** Opening Supplied passage block **
BU CLA CS 835: Seminar in Image and Video Computing --- Class commentary on articles

BU CLA CS 835: Seminar on Image and Video Computing

Class commentary on articles: Shape I



 
 William Klippgen 
 

The paper Grosky and Mehrota suggests an effecient method for finding
the closest match between an extracted feature and set of well-defined
features in a feature index.  The construction of a index tree and the
data-drien approach are reasonable approaches when the number of
objects and features is high.  Since the focus of the paper is on the
index contruction and traversal, it might be unfair to criticize it
for the simple feature representation.

However, there is probably reason to ask if the static implementation
of the index traversals and the lack of support for any learning
mechanisms in the index are weaknesses.  A problem mentioned in the
paper is the case where the similarity measure difference is too small
between the sample feature and the reference feature of two sub-tree
root nodes. It could possibly be solved faster if there was some kind of
correlation techniques guiding the index traversal based on previously
found or hypothesized features.

I am, in other words, not convinced that the similarity measure should
be fully independent from the hypothesized range of possible objects,
or the object space. There is certainly a very interesting issue how
also the sequence of extracted features in the image might give faster
conclusions using the a priori knowledge of the set of previously found
features.  

The paper by Taubin and Cooper, "Object Recognition Based on Moment
(or Algebraic) Invariants", presents a general way for computing an
invariant measure for any 2D curve or 3D surface.  Not only can
objects in an arbitrary position be recognized, but their coordinate
transformations are also given, so that their location and orientation
in the input image can be calclulated.

By treating a number of sub-parts of object, in other words treating
local features, partially occluded objects also can be recognized.  A
combination of a feature index proposed by Grosky and Mehrotra with a
learning or smart traversal mechanism and the invariant representation
scheme with moment invariants would probably prove to be a good object
recognition scheme.

Lars Liden

"Object Recognition Based on Moment (or Algebraic) Invariants"
Taubin and Cooper

	This paper lost me on some of the mathematical formalism (eg I
never quite understood the working of an affice transformation),
however the basic idea of computing moment invariants seemed fairly
interesting.  
	Perhaps the most useful aspect of this method is its
ability to handle the occlusion of objects, by computing moment
invariants for what the authors termed 'interest regions'.  The
eigen-approach examined last week was not able to handle such
occlusion.  As long as one of the interest regions is not in the
occluded area, the authors suggest that a useful level of accuracy is
still possible.  Unfortunately, the authors don't make it clear how
one might choose what should be used as an "interest area".  They only
give the vague suggestion that interest areas should be easily
identified and provide good object discriminatory power.  It is not
clear a priori what these areas might be.
** Closing Supplied passage block **
** Opening Material shown block **
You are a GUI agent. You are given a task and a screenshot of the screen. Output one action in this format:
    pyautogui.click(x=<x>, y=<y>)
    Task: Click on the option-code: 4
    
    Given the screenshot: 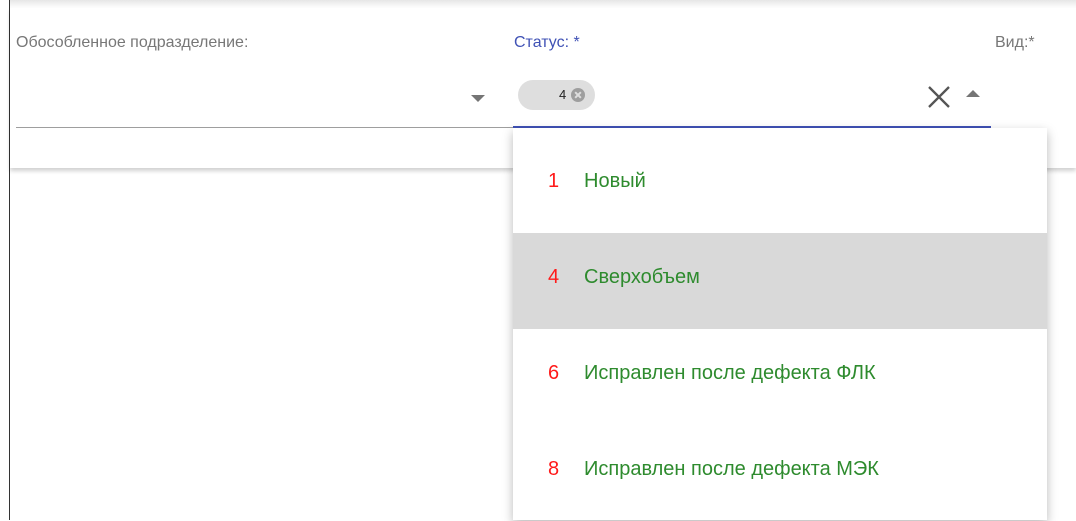 What is the action you would take?
    pyautogui.click(x=554, y=277)
    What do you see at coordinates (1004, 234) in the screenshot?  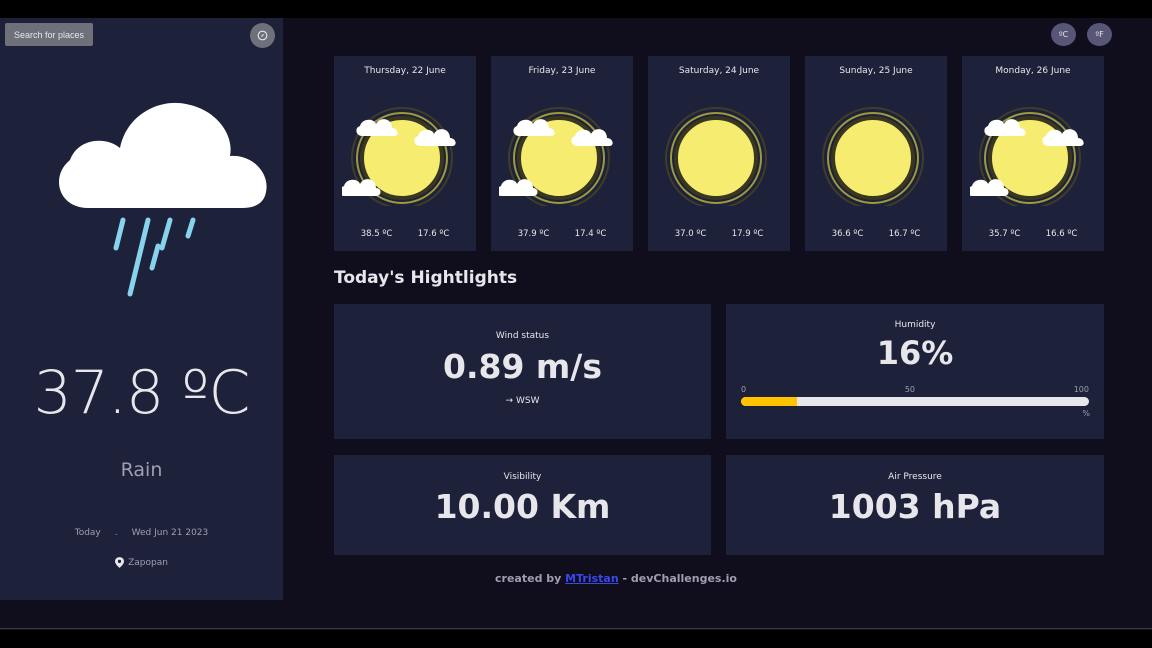 I see `forecast-max: 35.7 ºC` at bounding box center [1004, 234].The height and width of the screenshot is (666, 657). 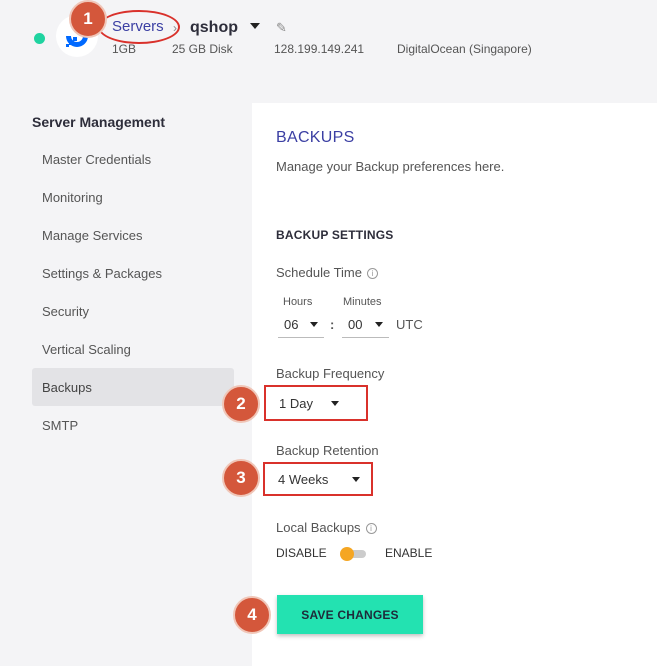 What do you see at coordinates (86, 349) in the screenshot?
I see `sidebar-item-label: Vertical Scaling` at bounding box center [86, 349].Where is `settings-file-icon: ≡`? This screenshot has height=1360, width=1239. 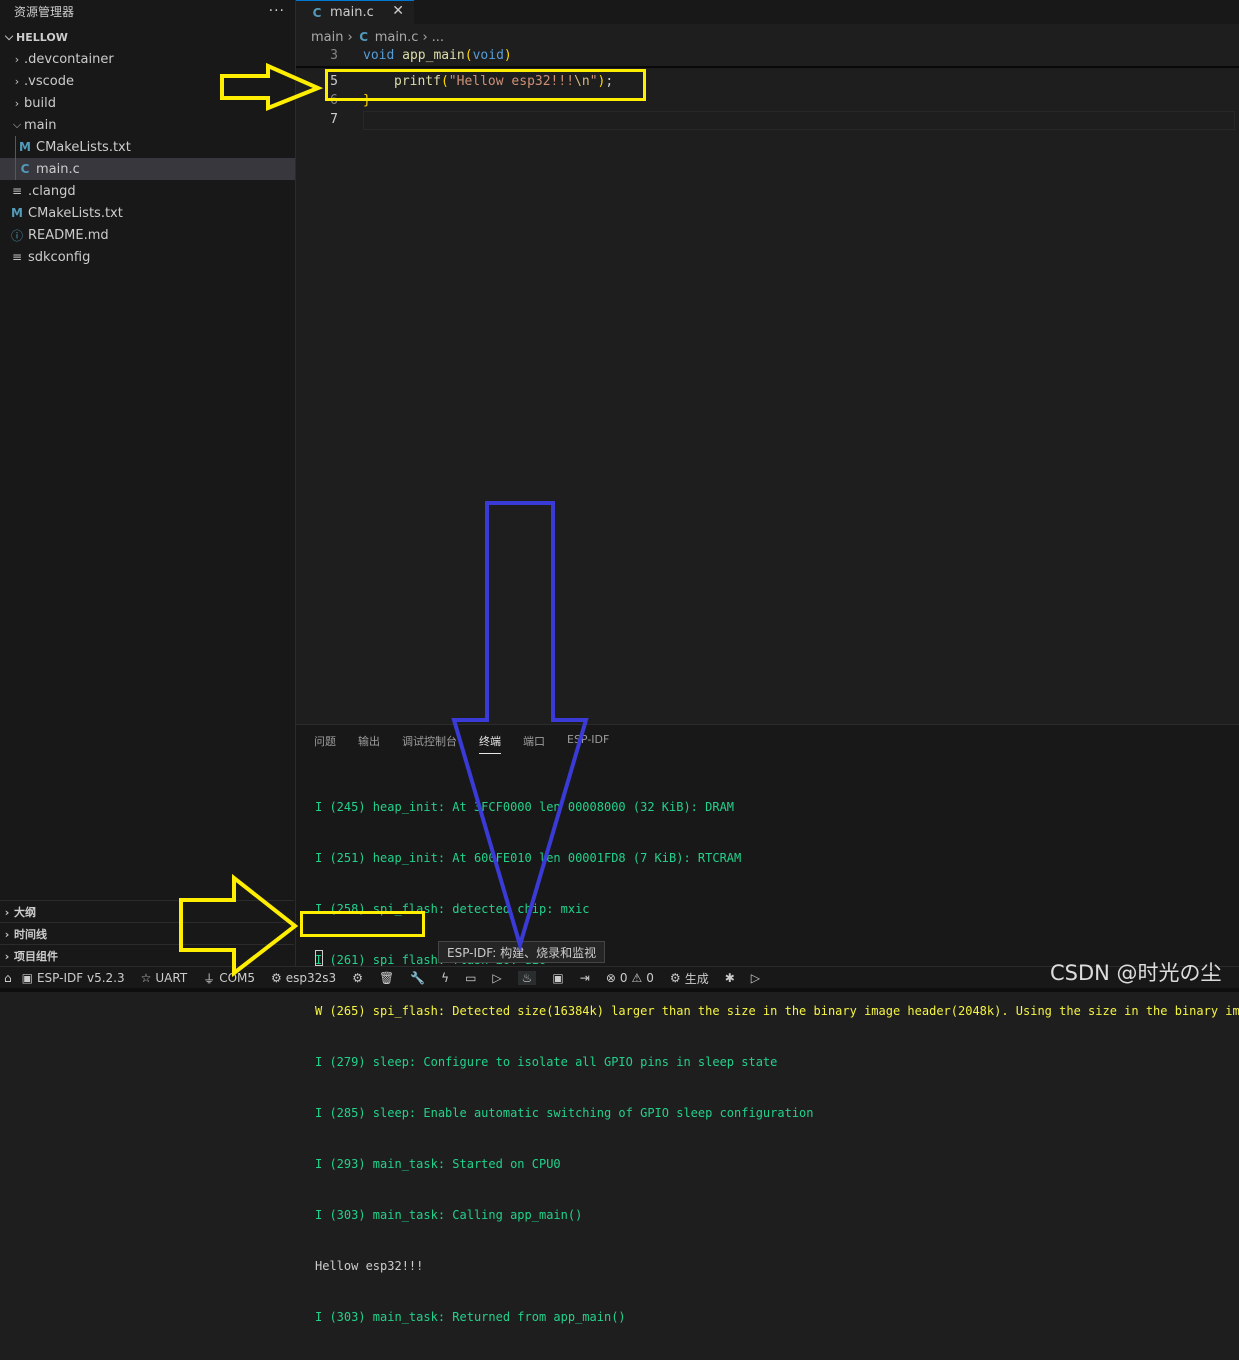 settings-file-icon: ≡ is located at coordinates (17, 191). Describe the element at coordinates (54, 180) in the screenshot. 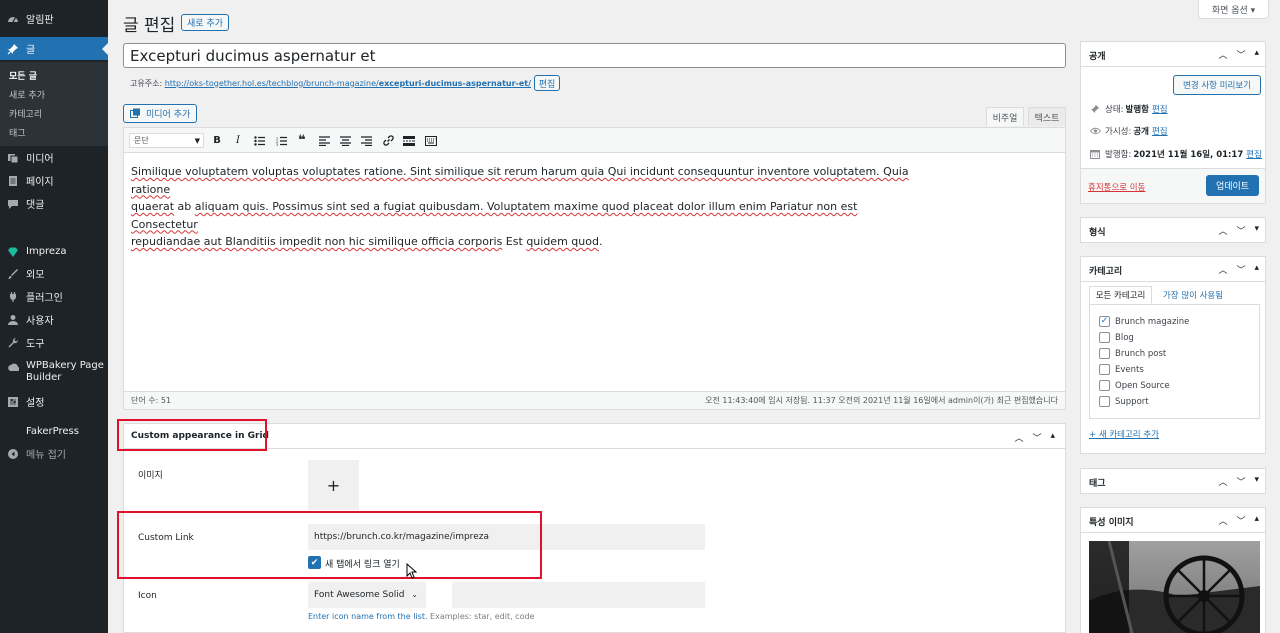

I see `menu-pages: 페이지` at that location.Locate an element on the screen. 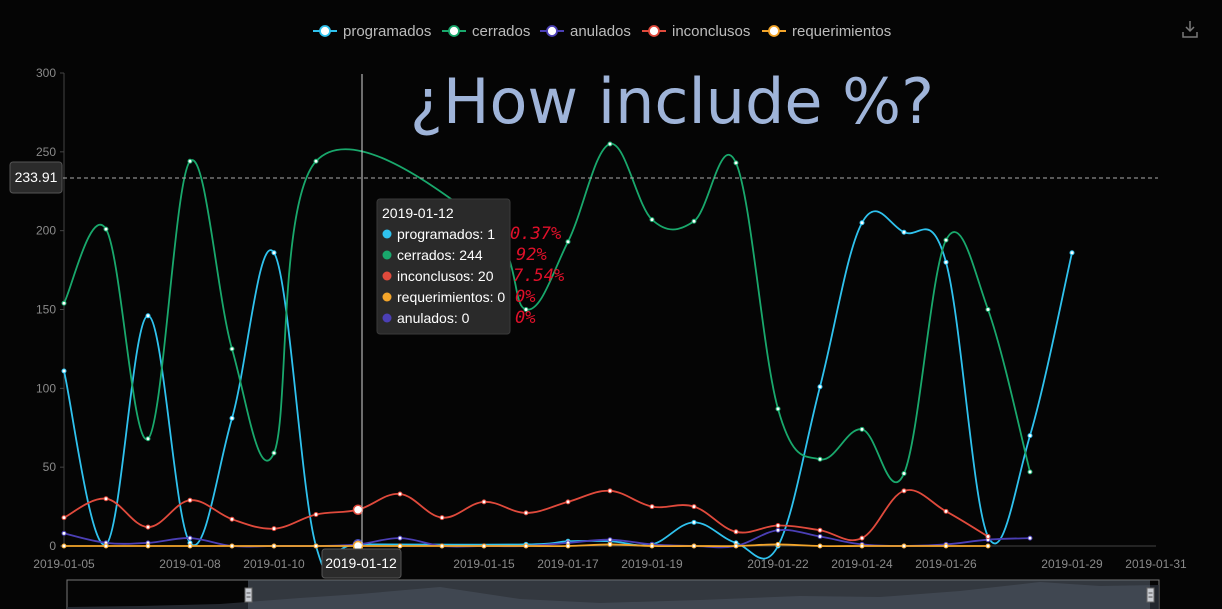  x-tick-label: 2019-01-15 is located at coordinates (484, 564).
** Closing Material shown block **
• Exercise tasks
(1) Transcribe part of the shape class commentary, starting at the words "By treating a" and stopping after the words "recognition scheme.".
(2) In the shape class commentary, what was the eigen-approach examined last week unable to handle?
(3) Extend the shape class commentary, writing on from its final sentence.

• List of answers
(1)
By treating a number of sub-parts of object, in other words treating
local features, partially occluded objects also can be recognized.  A
combination of a feature index proposed by Grosky and Mehrotra with a
learning or smart traversal mechanism and the invariant representation
scheme with moment invariants would probably prove to be a good object
recognition scheme.

(2) It could not handle the occlusion of objects.

(3)
	One difficulty with this approach is that like many others it
does not handle object segmentation.  The objects used in the examples
were thresholded and binary (black or white).  Additionally, my
impression is that this method is MUCH more sensitive to accurate
segmentation than the eigen-approach.  Whereas the eigen-approach
would still be reasonably accurate for not-so-well segmented objects,
it seems the moment invariant approach would quickly lose
applicability as the quality of segmentation decreases.


"Index-Based Object Recognition in Pictorial Data Management"
Grosky and Mehrotra

	This paper was clearly written from the traditional computer
science / artificial intelligence perspective and operates on a
grossly simplified set of image data.  The objective of this paper
turned out to be more or less to find an efficient search algorithm
for a database of objects represented by selected features in a
polygonal approximation of object boundaries.  Unfortunately the
article didn't show a lot of knowledge about difficulties with image
processing as the polygonal feature representation seemed inappropriate.
	As in the previous paper, this method ignores the problem of
achieving accurate image segmentation.  It would seem to be very
sensitive to having an an accurately segmented object to perform
accurately.  On the other hand, this method does handle rotation,
translation and occlusion.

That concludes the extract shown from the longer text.